• _DO THIS_
Could you express the listing as a Markdown table with the columns No. and Line, starting with the line that contains "Click the Cancel button" and going on through the end of the listing? Skip blank lines and leave the pictures out.

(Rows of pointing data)

══════════════════════════════

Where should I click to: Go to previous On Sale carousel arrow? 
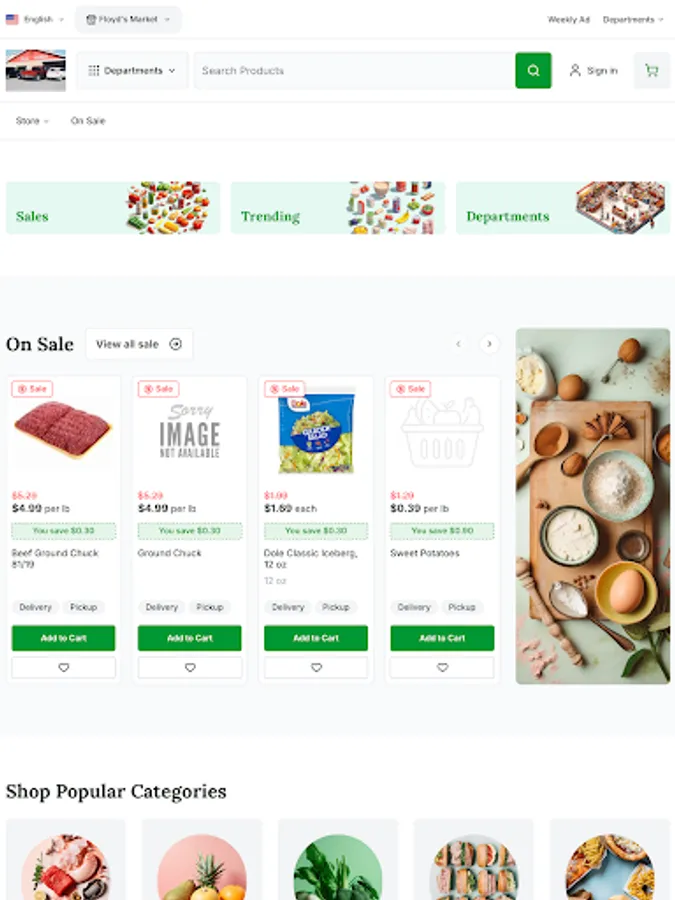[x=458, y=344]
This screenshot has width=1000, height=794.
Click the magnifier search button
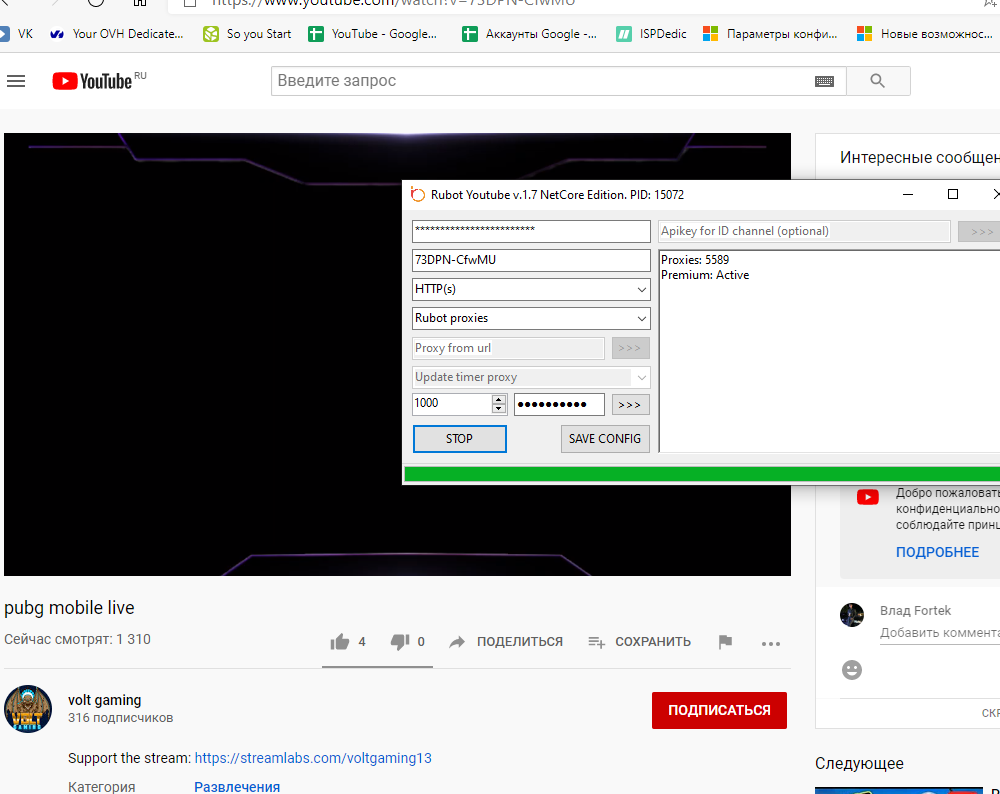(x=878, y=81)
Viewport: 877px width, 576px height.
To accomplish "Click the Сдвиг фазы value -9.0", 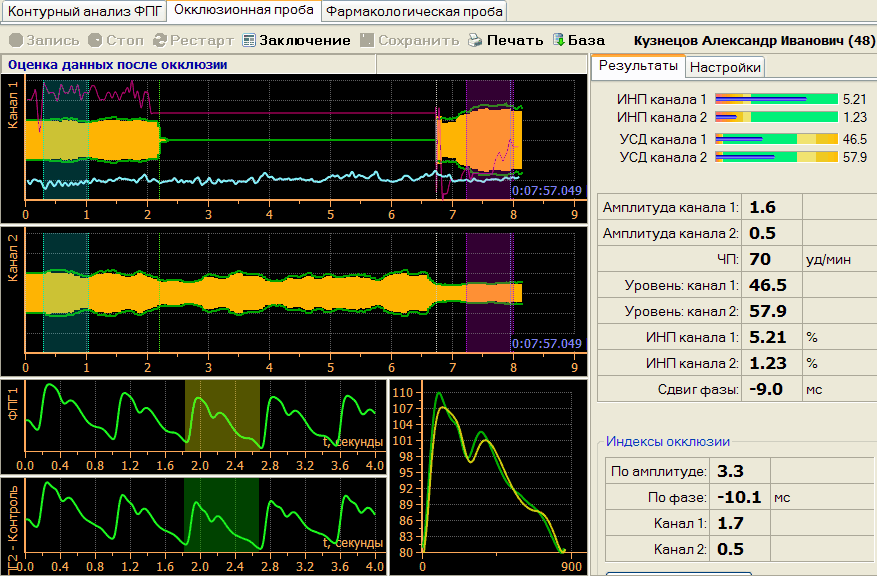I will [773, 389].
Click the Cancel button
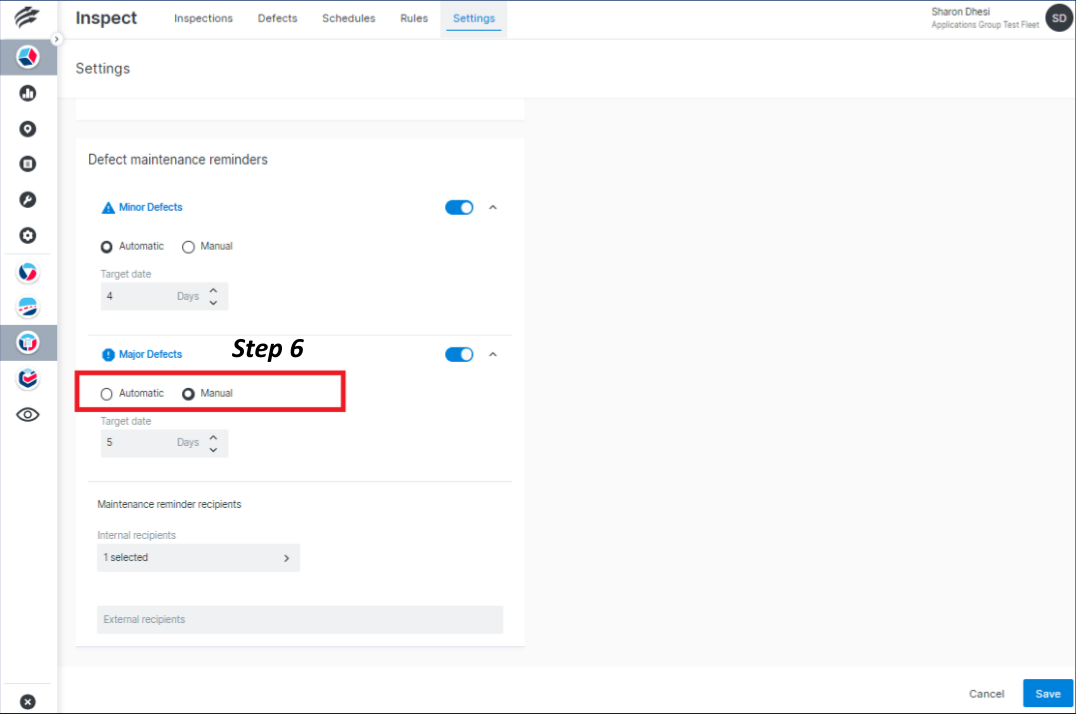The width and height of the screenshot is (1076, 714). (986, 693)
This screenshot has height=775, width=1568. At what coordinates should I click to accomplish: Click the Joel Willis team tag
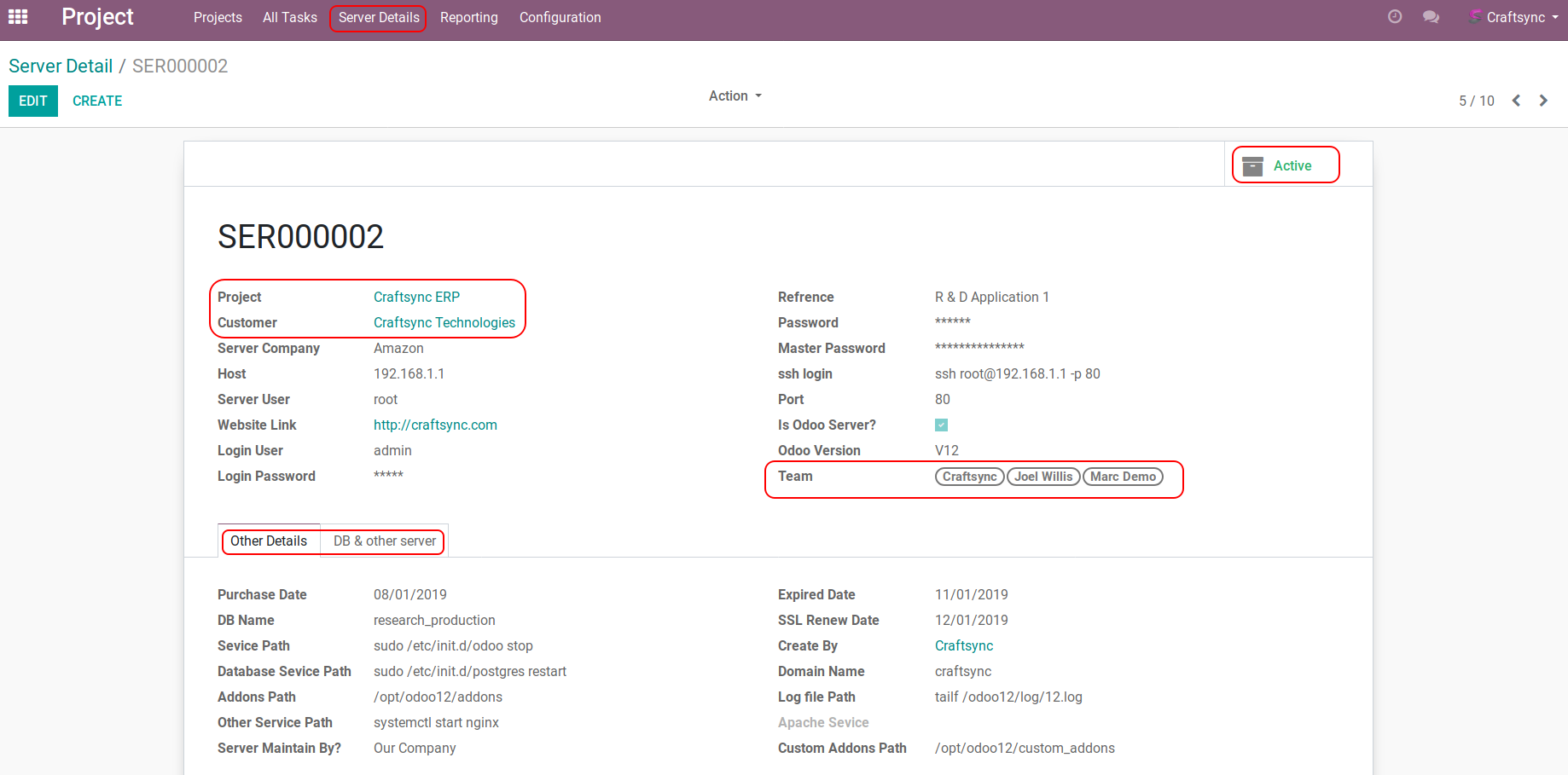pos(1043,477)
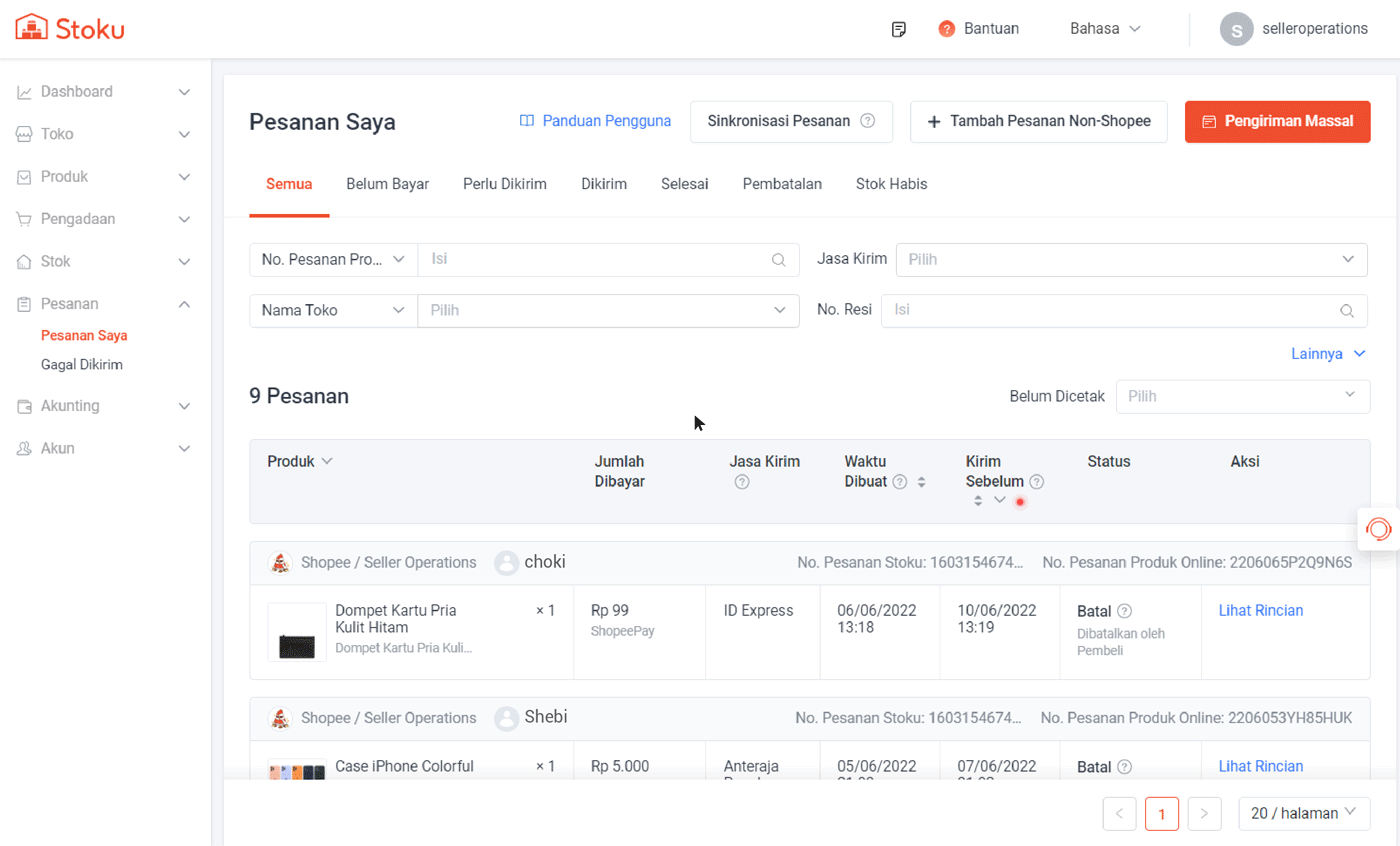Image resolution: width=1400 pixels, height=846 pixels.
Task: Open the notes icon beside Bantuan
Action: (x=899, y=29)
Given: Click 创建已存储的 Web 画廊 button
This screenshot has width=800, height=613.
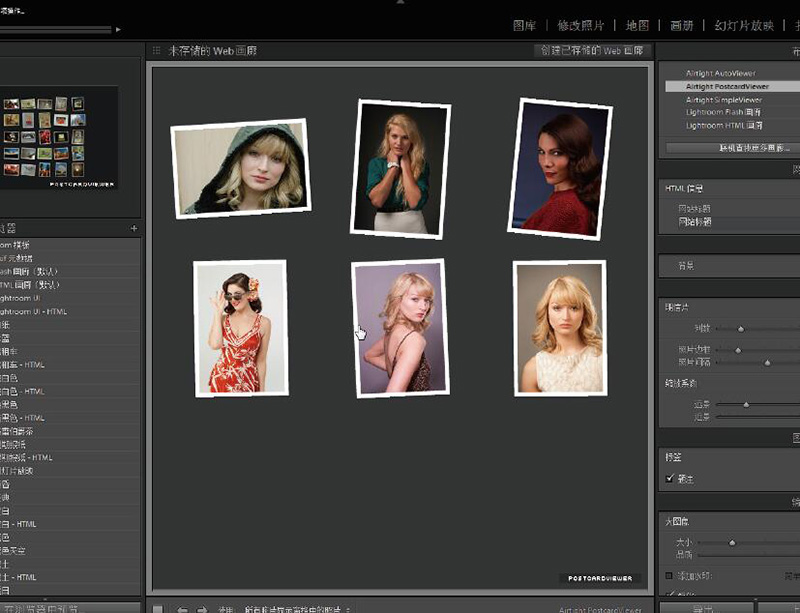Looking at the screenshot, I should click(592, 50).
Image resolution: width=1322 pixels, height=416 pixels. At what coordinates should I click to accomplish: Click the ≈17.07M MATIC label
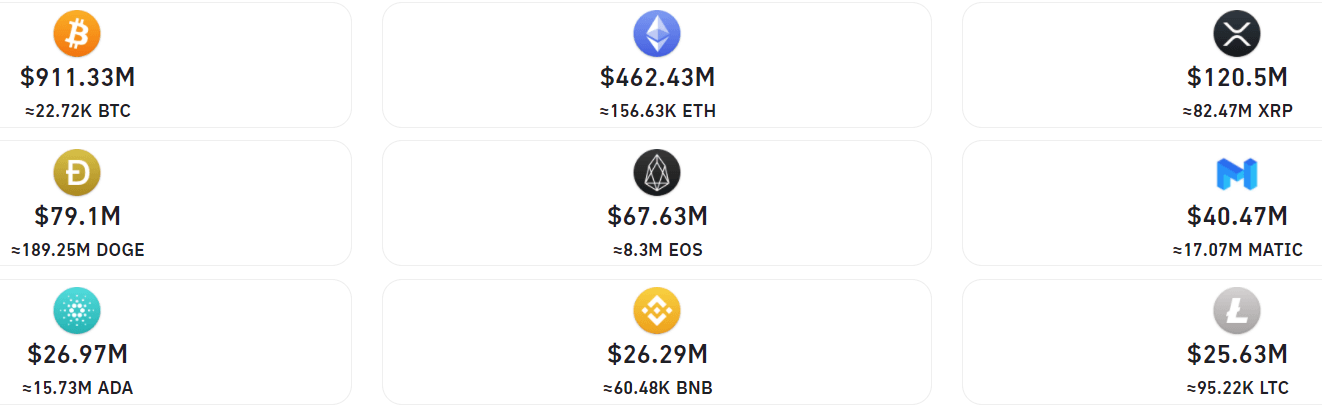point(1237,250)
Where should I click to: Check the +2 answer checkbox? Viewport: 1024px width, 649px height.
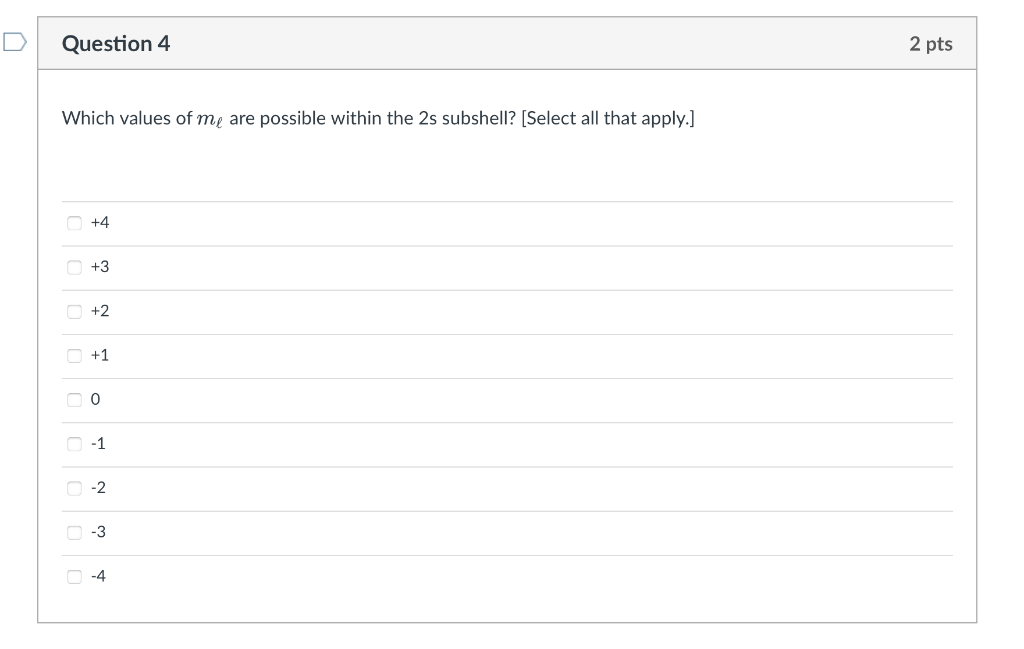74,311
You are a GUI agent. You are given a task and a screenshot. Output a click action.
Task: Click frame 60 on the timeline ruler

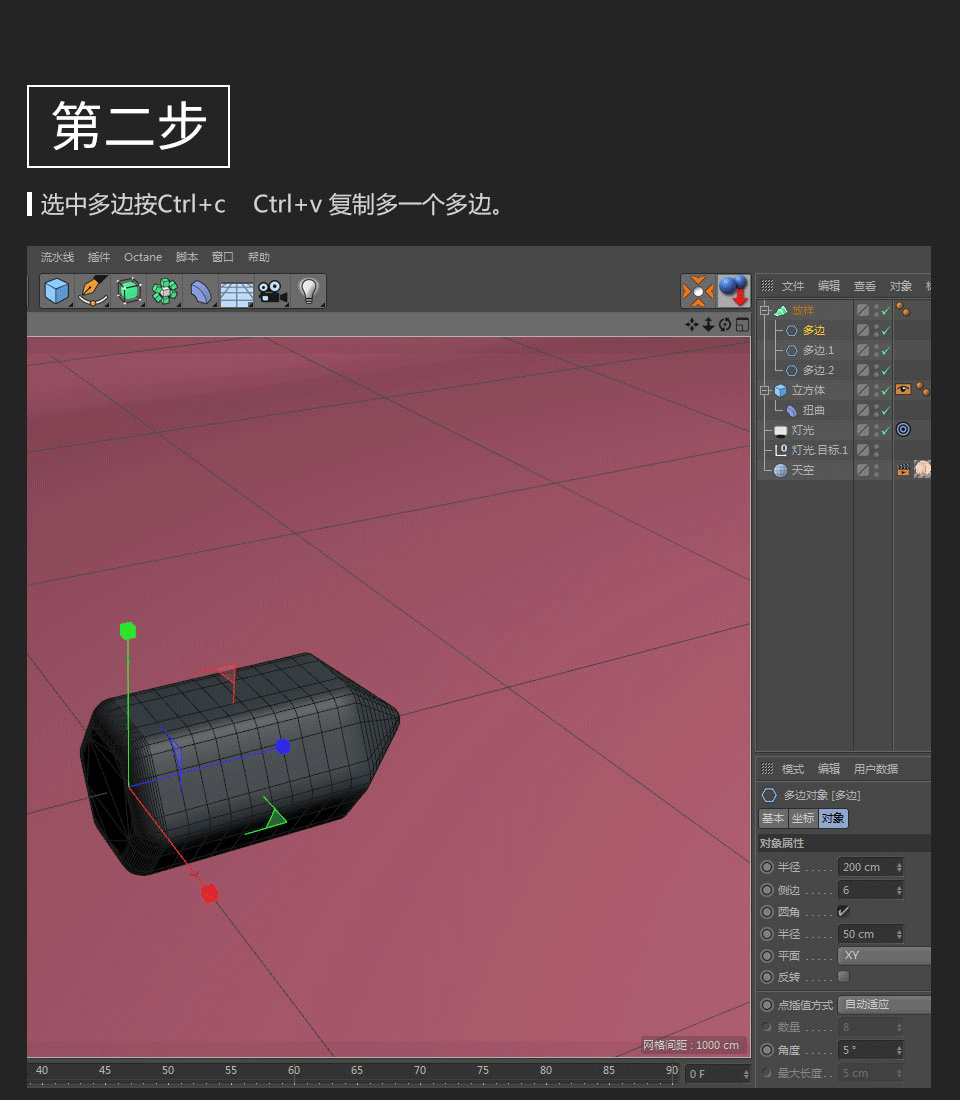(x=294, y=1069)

══════════════════════════════

• _WRITTEN SOLUTION_
| No. | Line |
|---|---|
| 1 | Click the Cancel button |
| 2 | The width and height of the screenshot is (1076, 714). (986, 693) |
| 3 | This screenshot has height=775, width=1568. At what coordinates should I click to accomplish: Click the Joel Willis team tag |
| 4 | pos(1043,477) |
| 5 | Image resolution: width=1400 pixels, height=846 pixels. |
| 6 | Task: Open the notes icon beside Bantuan |
| 7 | Action: (x=899, y=29) |
| 8 | Given: Click 创建已存储的 Web 画廊 button |
| 9 | This screenshot has width=800, height=613. |
| 10 | Looking at the screenshot, I should click(592, 50). |
| 11 | Image resolution: width=1322 pixels, height=416 pixels. At what coordinates should I click to accomplish: Click the ≈17.07M MATIC label |
| 12 | point(1237,250) |
| 13 | Where should I click to: Check the +2 answer checkbox? Viewport: 1024px width, 649px height. |
| 14 | 74,311 |
| 15 | You are a GUI agent. You are given a task and a screenshot. Output a click action. |
| 16 | Task: Click frame 60 on the timeline ruler |
| 17 | (x=294, y=1069) |